Stationary Robots: Robotic arms, computerized machine tools, and most other Industrial Robots which are fixed in one place can be thought in this category. The most commonly used configurations of the industrial robots are; articulated robot arms, cylindirical coordinate robot arms, scara robot arms and cartesian coordinate robot arms.

Odin Underwater Robot
Ground Robots:As it can be concluded from the term these robots operate on ground surfaces on earth or another planet. The sub categorization of those can be made by their drive train as wheels, tracks or legs.

Aerial Robots: These robots are unmanned aerial vehicles likes robotic planes and helicopters.

Microgravity Robots: These robots are designed to operate in low grativy environments like Earth's orbit.

Underwater Robots: The robots which are designed to operate underwater and great depth.


Teleoperation: In this control method , human operator controls a robot from a distance that is too great for the operator to see what the robot is doing ( radio controlled toy cars are not considered teleoperation systems.) The operator and robot have some type of master-slave relationship. Mostly, the human operator sits at a workstation and directs a robot through some sort of interface. Sojourner, the Mars explorer robot of NASA is an example of teleoperated robots.
Teleoperation has some disadvantages because many tasks are repetitive and boring. Also, the camera may not be transmitting new images very fast because the communication link has a limited bandwidth. Because of those problems and many others like time delay and teleoperator needs other control methods were developed.
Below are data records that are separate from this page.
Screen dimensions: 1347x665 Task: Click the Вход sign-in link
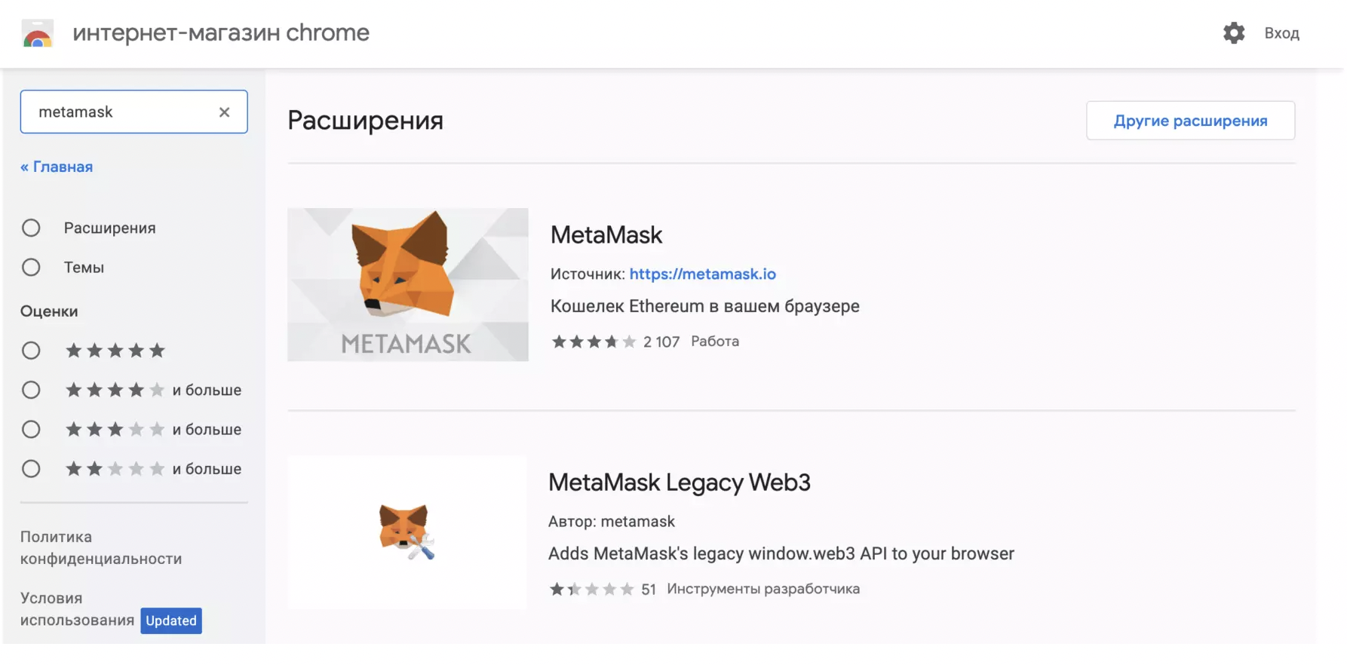pyautogui.click(x=1281, y=33)
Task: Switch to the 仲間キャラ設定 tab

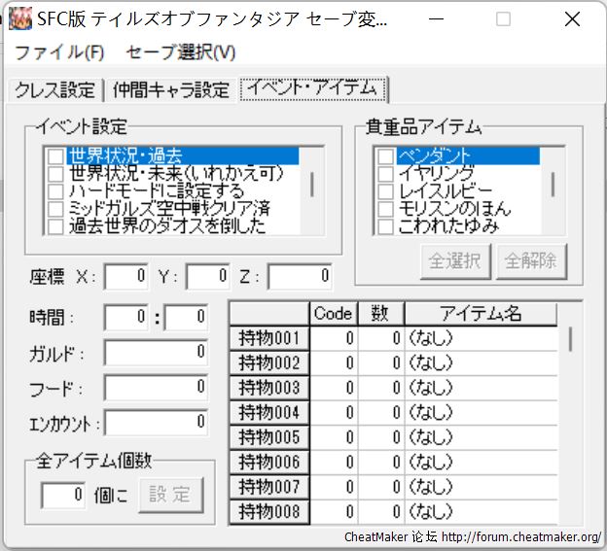Action: point(170,90)

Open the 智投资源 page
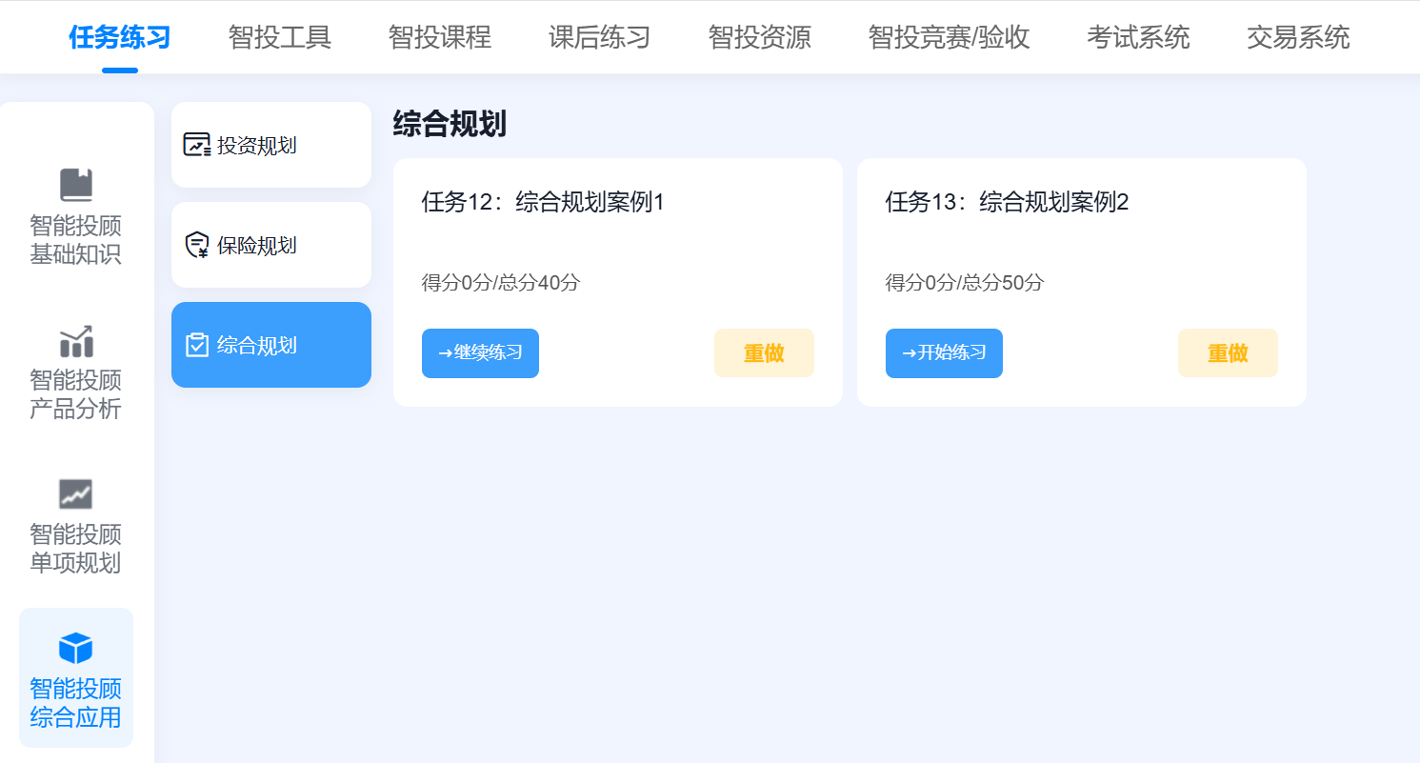tap(758, 37)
Nasa's Testbed for Teleoperation
Teleprence: Telepresence aims for what is popularly called virtual reality, where the operator has complete sensor feedback and feels as if she were the robot. If the operator turns to look in a certain direction, the view from the robot is there. If the operator pushes on a joystick for the robot to move forward and the wheels are slipping, the operator would hear and feel the motors straining while seeing that there was no visual change. This provides amore natural interface to the human, but it is very expensive in terms of equipment and requires very high bandwidth rates. It also still requires one person per robot. This is better than traditional teleoperation, but a long way from having one teleoperator control multiple robots.
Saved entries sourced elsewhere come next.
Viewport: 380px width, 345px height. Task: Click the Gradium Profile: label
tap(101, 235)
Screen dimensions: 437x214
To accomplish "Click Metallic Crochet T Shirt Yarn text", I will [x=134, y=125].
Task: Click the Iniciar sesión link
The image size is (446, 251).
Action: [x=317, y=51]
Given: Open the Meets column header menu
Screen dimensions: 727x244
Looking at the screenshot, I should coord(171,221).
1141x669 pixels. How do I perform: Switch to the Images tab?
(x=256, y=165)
Autonomous Control: Controlled by computer, with sensor feedback, without human intervention. Computer control is required for intelligent robot control. In this type of control, the computer may send the robot preprogrammed positions and even manipulate the speed and direction of the robot as it moves, based on sensor feedback. The computer can also communicate with other devices to help guide the robot through its tasks.

Semi-Autonomous Control: It is often called supervisory control, where the remote is given an instruction or portion of a task that it can safely do on its own.

Offline Programming: Use of computer software with realistic graphics to plan and program motions without use of robot hardware.

Lead-Through Programming: The human operator physically grabs the end-effector and shows the robot exactly what motions to make for a task, while the computer memorizes the motions (memorizing the joint positions, lengths and/or angles, to be played back during task execution).

Teach Programming: Move robot to required task positions via teach pendant; computer memorizes these configurations and plays them back in robot motion sequence. The teach pendant is a controller box that allows the human operator to position the robot by manipulating the buttons on the box. This type of control is adequate for simple, non-intelligent tasks.